* EXERCISE INSTRUCTIONS *
In the entries that follow, which lines hold the string "agent"? List them.

(Saved data entries)
<<<<
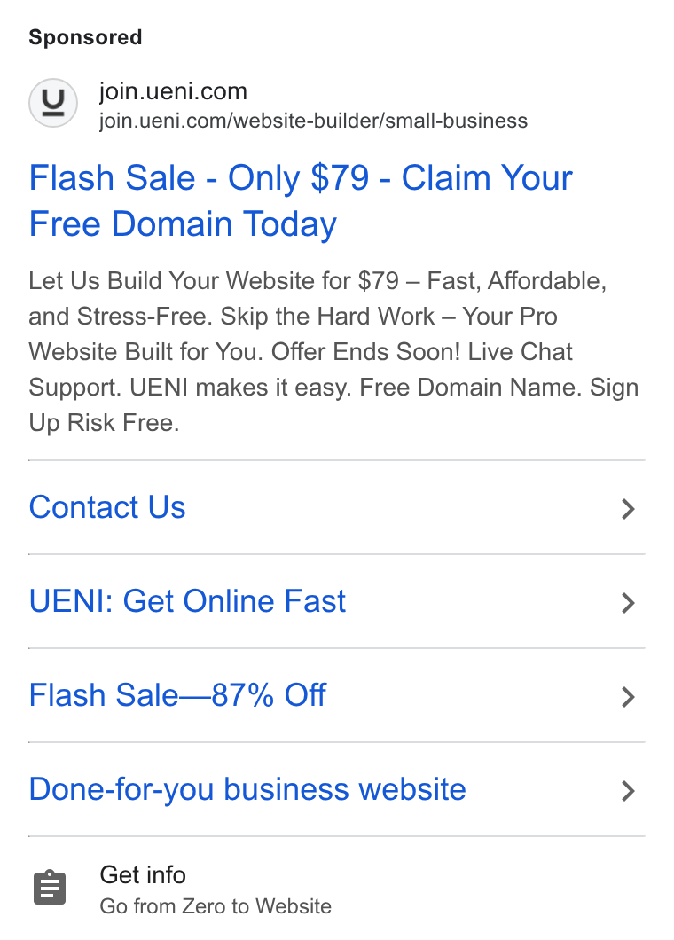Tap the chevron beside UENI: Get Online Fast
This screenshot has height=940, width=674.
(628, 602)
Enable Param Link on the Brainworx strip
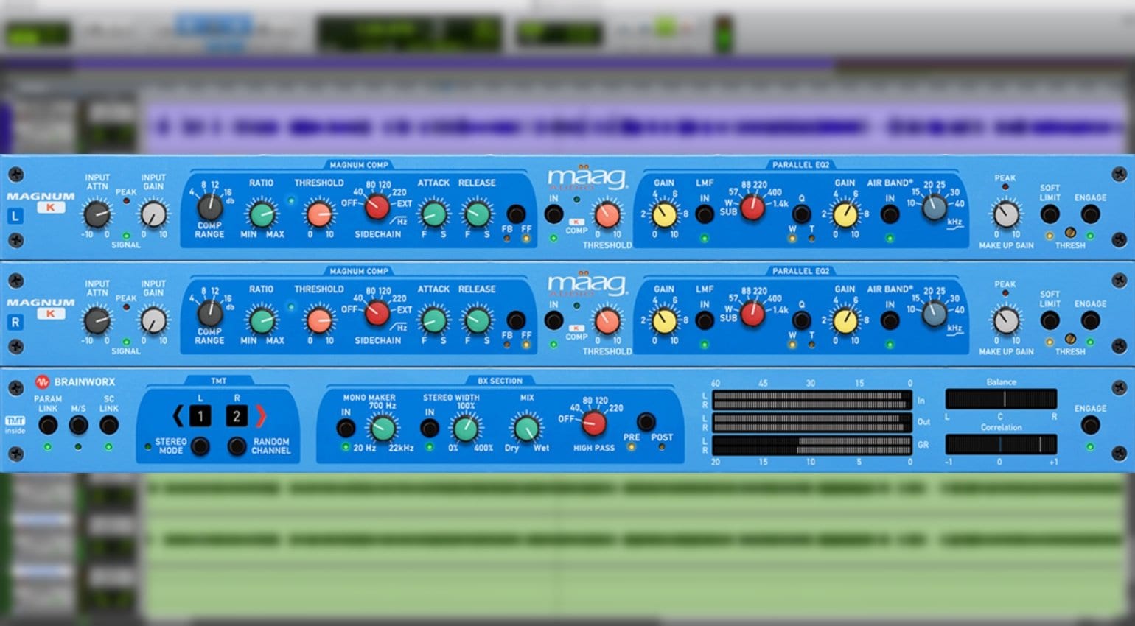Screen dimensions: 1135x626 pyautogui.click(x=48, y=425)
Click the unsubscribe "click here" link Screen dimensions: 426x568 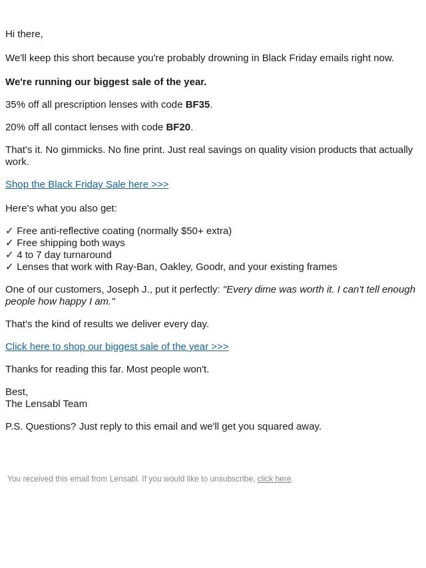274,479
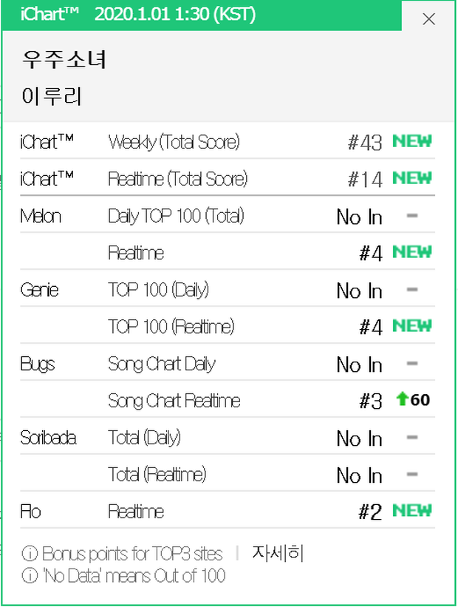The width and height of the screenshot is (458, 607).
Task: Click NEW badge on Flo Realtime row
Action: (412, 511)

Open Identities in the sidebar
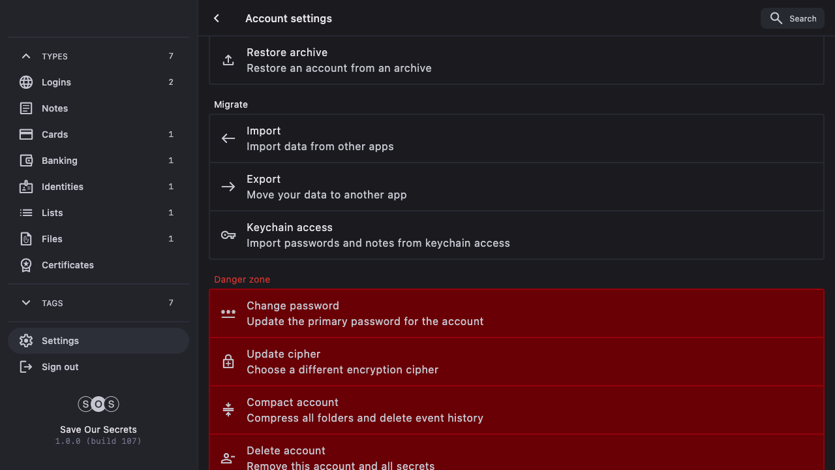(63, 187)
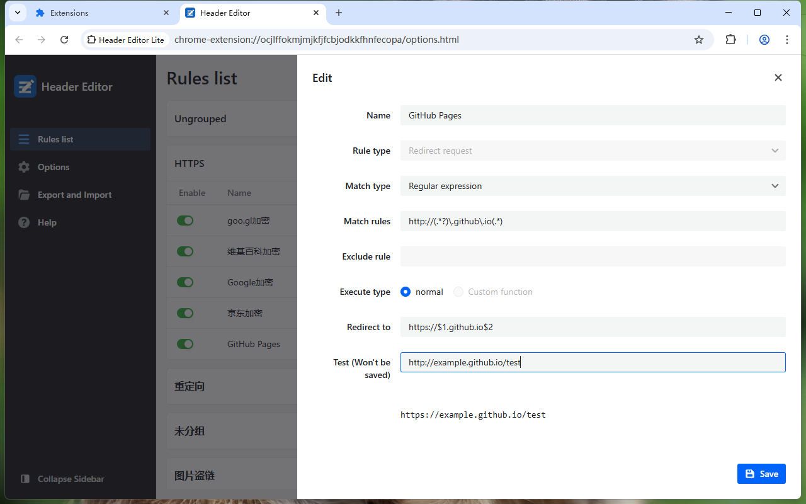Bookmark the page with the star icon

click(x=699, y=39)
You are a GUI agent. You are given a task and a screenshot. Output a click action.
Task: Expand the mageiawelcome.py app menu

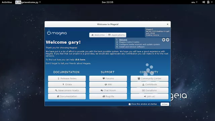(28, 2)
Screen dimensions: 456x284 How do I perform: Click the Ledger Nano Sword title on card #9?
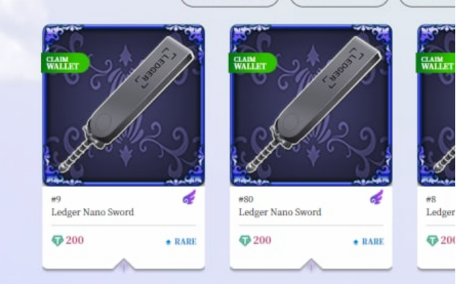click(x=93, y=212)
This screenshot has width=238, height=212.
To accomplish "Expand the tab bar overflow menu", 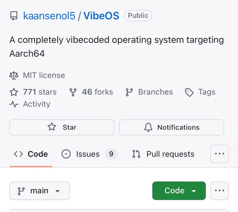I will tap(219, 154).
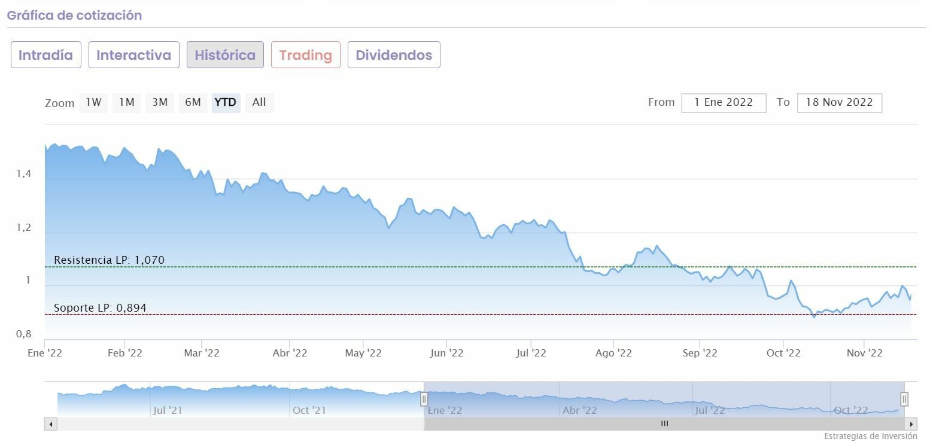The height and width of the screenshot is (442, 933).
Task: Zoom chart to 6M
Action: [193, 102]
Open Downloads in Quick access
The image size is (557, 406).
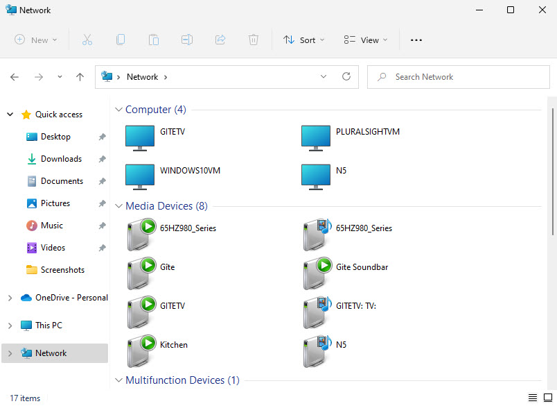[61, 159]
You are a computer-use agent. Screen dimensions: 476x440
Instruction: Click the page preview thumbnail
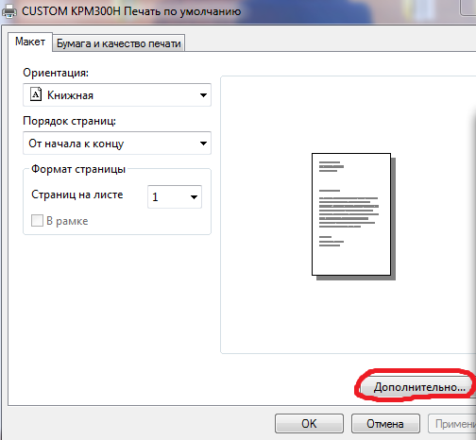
>>>>
* ANSWER *
You are a GUI agent. You are given a task and a screenshot. Output a click action.
You are a computer-use agent. Screen dimensions: 476x440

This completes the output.